═══ Source text

Look at data from the FDA and the warning letters it has issued in the past couple of years and there are reasons to worry for Indian drug makers. Of the 19 warning letters issued by the office of manufacturing and product quality of the FDA in 2014, seven were issued to Indian companies and one to an India facility of a Canada-based company. Five letters were issued to those in China and one in Hong Kong. This means 37 per cent of the letters were issued to Indian companies. India and China combined accounted for 68 per cent of total letters issued by this office.
Even in 2013, when 21 letters were issued by this office, seven were to Indian companies (or 33 per cent) and this is excluding one to an India facility of a US company. Two of the seven letters were issued to Wockhardt. In comparison, no letter was issued to companies in China and only one was issued to a company in Hong Kong.
On the face of it, for a country that accounts for 40 per cent of the generic drug imports (by volume) of the US and has the second largest number of USFDA-approved plants outside the US - around 300 - a figure of around 30 per cent warning letters may not seem out of line. But then, the argument of big numbers cannot take away the need for Indian companies to introspect and set their house in order.
After all, the FDA had in 2012 indicated that it would conduct inspections outside the US with the same level of rigour as it does for companies within the US, where the inspections are conducted more often. It is also as if Indian companies did not expect the number of inspections to increase outside the US - by some industry estimates, there has been a four-fold increase in these inspections now as compared to before 2012.
There can be no substitute to getting more introspective and constantly looking at ways to upgrade systems and processes that leave no scope for the regulator to find fault with. Ask Sun Pharmaceutical Industries Founder and Managing Director Dilip Shanghvi, on what he thinks of the reports of Indian companies constantly getting warning letters, and he says "this is a journey and different companies will be at different stages of their journey for meeting compliance."
Yes, it is a journey and companies will learn but even without getting into the debate on numbers or into deep introspection, there are clearly areas where Indian companies need to just improve. For instance, they need to be more thorough and investigative of the root causes.

══════
═══ Given material

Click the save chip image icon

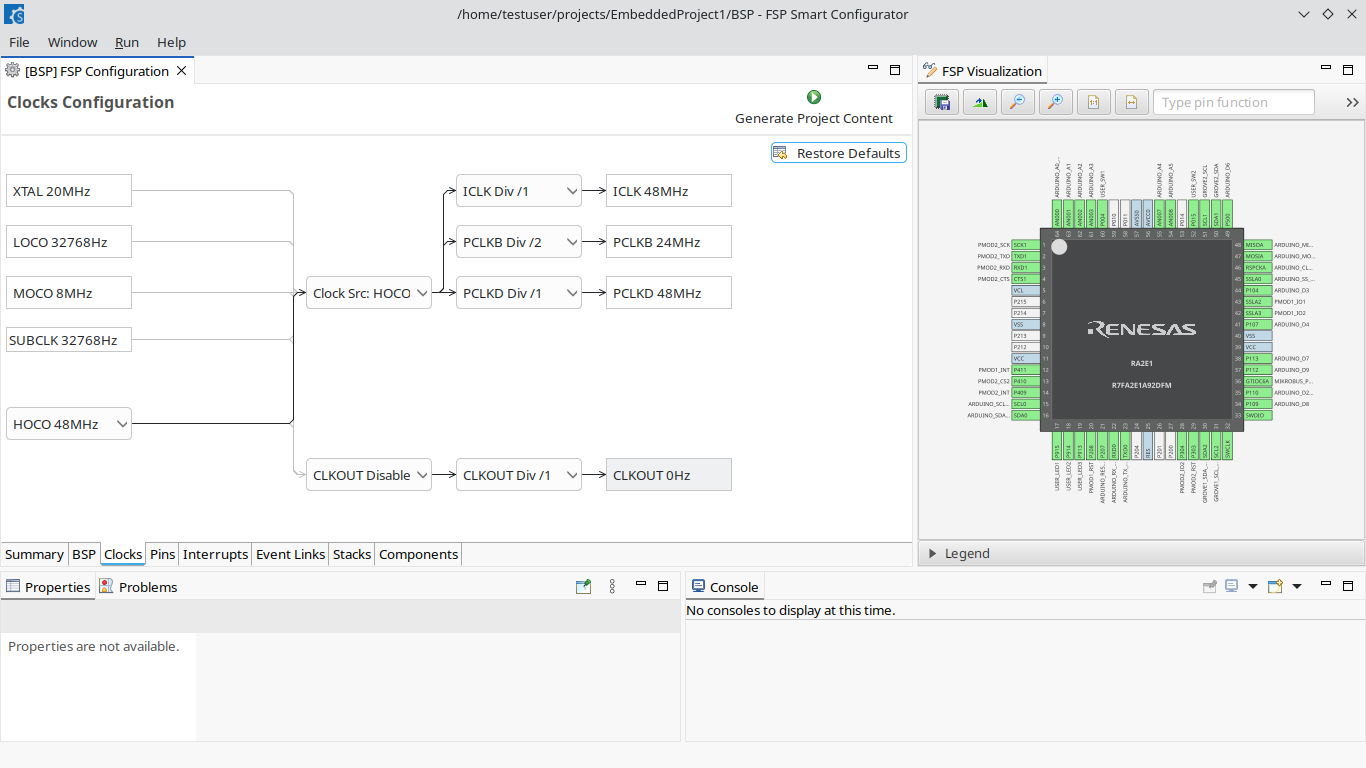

══════

#### Task instructions
(1) According to the article on FDA warning letters, how many warning letters did the FDA's office of manufacturing and product quality issue in 2014?
(2) List every percentage figure in the article on FDA warning letters.

#### Responses by task
(1) 19

(2)
37%
68%
33%
40%
around 30%